## Work instructions
In the records below, find the line containing "Toggle the Magnitude checkbox" and retype it and every line after it exactly, adding nothing.

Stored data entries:
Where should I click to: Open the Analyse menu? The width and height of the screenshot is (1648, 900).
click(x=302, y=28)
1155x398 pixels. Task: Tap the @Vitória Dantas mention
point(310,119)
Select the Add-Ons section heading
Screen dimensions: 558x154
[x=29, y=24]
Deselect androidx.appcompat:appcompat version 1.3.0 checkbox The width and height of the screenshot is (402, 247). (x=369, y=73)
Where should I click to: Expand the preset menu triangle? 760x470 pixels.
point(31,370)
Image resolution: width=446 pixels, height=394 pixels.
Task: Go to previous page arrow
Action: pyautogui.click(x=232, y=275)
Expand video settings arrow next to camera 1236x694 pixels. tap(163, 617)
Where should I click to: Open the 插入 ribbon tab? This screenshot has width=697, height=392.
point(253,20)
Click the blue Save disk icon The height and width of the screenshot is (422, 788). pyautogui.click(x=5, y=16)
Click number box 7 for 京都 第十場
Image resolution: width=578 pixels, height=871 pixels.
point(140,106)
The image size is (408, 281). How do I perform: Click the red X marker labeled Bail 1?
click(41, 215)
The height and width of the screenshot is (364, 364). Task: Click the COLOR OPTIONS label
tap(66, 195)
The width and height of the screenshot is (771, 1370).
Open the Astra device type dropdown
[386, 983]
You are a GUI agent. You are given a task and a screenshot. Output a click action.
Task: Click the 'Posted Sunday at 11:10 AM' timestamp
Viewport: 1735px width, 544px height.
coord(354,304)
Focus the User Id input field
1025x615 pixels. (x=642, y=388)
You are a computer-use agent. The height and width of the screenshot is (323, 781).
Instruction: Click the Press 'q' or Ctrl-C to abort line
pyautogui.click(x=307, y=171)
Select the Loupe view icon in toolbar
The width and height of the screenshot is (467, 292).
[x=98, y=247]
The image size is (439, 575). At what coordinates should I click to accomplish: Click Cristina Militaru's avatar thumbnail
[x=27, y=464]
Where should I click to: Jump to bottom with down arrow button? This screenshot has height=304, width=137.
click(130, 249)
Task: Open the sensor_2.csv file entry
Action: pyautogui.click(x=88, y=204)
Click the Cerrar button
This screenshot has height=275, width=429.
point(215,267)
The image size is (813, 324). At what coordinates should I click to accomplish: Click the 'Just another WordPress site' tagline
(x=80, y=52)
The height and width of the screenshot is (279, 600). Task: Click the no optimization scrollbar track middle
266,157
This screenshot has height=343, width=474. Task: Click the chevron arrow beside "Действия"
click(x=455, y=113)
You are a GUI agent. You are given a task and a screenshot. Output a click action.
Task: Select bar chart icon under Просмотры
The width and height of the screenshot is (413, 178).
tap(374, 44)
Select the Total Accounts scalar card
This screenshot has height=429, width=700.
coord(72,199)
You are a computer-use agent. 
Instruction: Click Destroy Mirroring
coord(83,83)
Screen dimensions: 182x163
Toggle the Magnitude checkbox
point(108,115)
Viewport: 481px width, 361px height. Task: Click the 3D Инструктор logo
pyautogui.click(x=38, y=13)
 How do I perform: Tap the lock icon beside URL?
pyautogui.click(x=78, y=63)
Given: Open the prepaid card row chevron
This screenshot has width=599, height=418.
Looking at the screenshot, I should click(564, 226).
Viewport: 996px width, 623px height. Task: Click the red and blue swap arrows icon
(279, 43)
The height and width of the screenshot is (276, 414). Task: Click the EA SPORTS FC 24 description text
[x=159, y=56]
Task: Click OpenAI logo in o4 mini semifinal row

## Completed task
Toggle the Magnitude checkbox
point(108,115)
Viewport: 481px width, 361px height. Task: Click the 3D Инструктор logo
pyautogui.click(x=38, y=13)
 How do I perform: Tap the lock icon beside URL?
pyautogui.click(x=78, y=63)
Given: Open the prepaid card row chevron
This screenshot has width=599, height=418.
Looking at the screenshot, I should click(564, 226).
Viewport: 996px width, 623px height. Task: Click the red and blue swap arrows icon
(279, 43)
The height and width of the screenshot is (276, 414). Task: Click the EA SPORTS FC 24 description text
[x=159, y=56]
Task: Click OpenAI logo in o4 mini semifinal row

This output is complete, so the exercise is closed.